Bryan Leonard of Arizona State University and Shawn Regan of the Property and Environment Research Center argue that, without these ownership restrictions, the market for public land rights could operate more efficiently. If conservation groups competed against developers to purchase public lands, prices would reflect conservation as well as use value.

Conservationists aim to preserve wilderness, natural landscapes, and endangered species from development. They generally focus their efforts on the public lands that the federal government manages—at total of 615 million acres that contain both reserved lands, such as National Parks, and lands designated for multiple uses, including resource extraction, recreation, and watershed and habitat protection.

But conservation groups rarely join the public lands market, Leonard and Regan explain. This is because federal policy makes it impossible “to purchase, trade, or bargain for non-use rights to natural resources.”

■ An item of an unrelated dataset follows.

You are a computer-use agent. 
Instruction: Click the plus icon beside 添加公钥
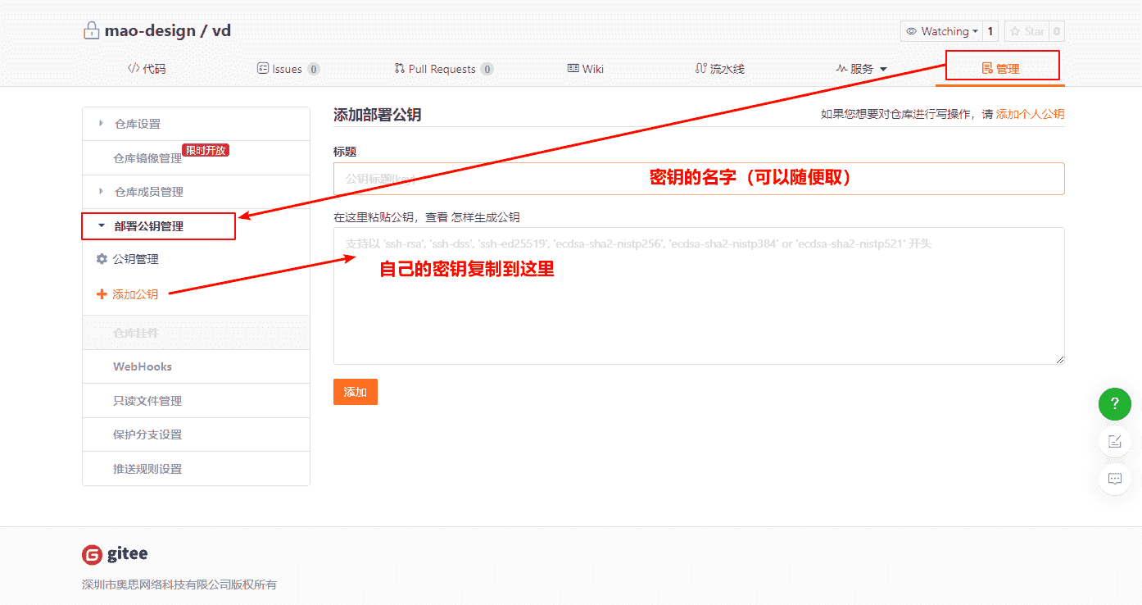(102, 294)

For example, federal grazing permits—which the United States Bureau of Land Management (BLM) and the United States Forest Service (USFS) issue for 257 million acres of public lands—require permit holders to graze livestock on their allotted rangeland. If a permit holder fails to do so, the BLM may transfer the permit to another party.

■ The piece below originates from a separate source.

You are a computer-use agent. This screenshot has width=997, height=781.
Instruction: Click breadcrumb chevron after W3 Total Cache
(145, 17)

Similarly, all BLM-issued oil and gas leases include a diligent development clause. Although the BLM does not define diligence precisely—lease owners need only exercise “reasonable diligence”—the agency can cancel a lease if the leaseholder does not explore or develop the land’s oil and gas resources.

Even federal forest timber sales contracts obligate purchasers to harvest timber, typically in a 10-year timeframe. If a purchaser does not harvest, the USFS may cancel the contract.

Leonard and Regan contend that by requiring use or development, these federal land management policies deter conservation groups from purchasing grazing permits, oil and gas leases, and timber harvesting rights.

What results is an inefficient public lands market: only developers have incentives to participate, and then they underpay, since prices depend on the value of a narrow set of resources. The market neglects non-use values—such as “wildlife habitat, watershed protection, recreation opportunities, or the preservation of other environmental amenities”—which, Leonard and Regan suggest, could actually raise the prices the federal government could charge.

Public lands leased for oil and gas development in Utah, for instance, often have high conservation or recreation value, but sell for only $1 to $2 per acre because the energy potential is speculative. By comparison, conservation and recreation groups in Wyoming and Colorado have been willing to pay more than $150 per acre for authorized buyouts of oil and gas leases.

Even though development mandates exclude conservationists, some economists support the existing use-oriented approach to public land management. These scholars maintain that the public cannot trust private parties who acquire development rights on public lands to bear the opportunity costs of conservation, such as “foregone revenues from development.” Rather, they contend that only government management can be used to ensure public lands remain undeveloped.

These economists recommend a use-only public lands market because of an underlying assumption that development value will always exceed conservation value. But Leonard and Regan critique this assumption. In fact, they claim the opposite is true, particularly if the resource can be cultivated elsewhere but the conservation value is unique to the specific land—such as for scenic vistas or distinctive wildlife habitats. According to Leonard and Regan, society ought to trust any and all private parties to own and manage public lands—even those who see conservation as the most valuable use.

But making that change, Leonard and Regan acknowledge, will demand “slow and hard fought” institutional reforms, such as amending existing legislation and regulations.

Those reforms were unlikely under the Trump Administration, which tended to pursue an aggressive public lands development policy, in particular by reducing the size of national monuments and supporting mining and drilling on previously protected lands. But Leonard and Regan suggest that the moment has come to consider why the public lands market does not currently reflect non-use, conservation values—and why it should.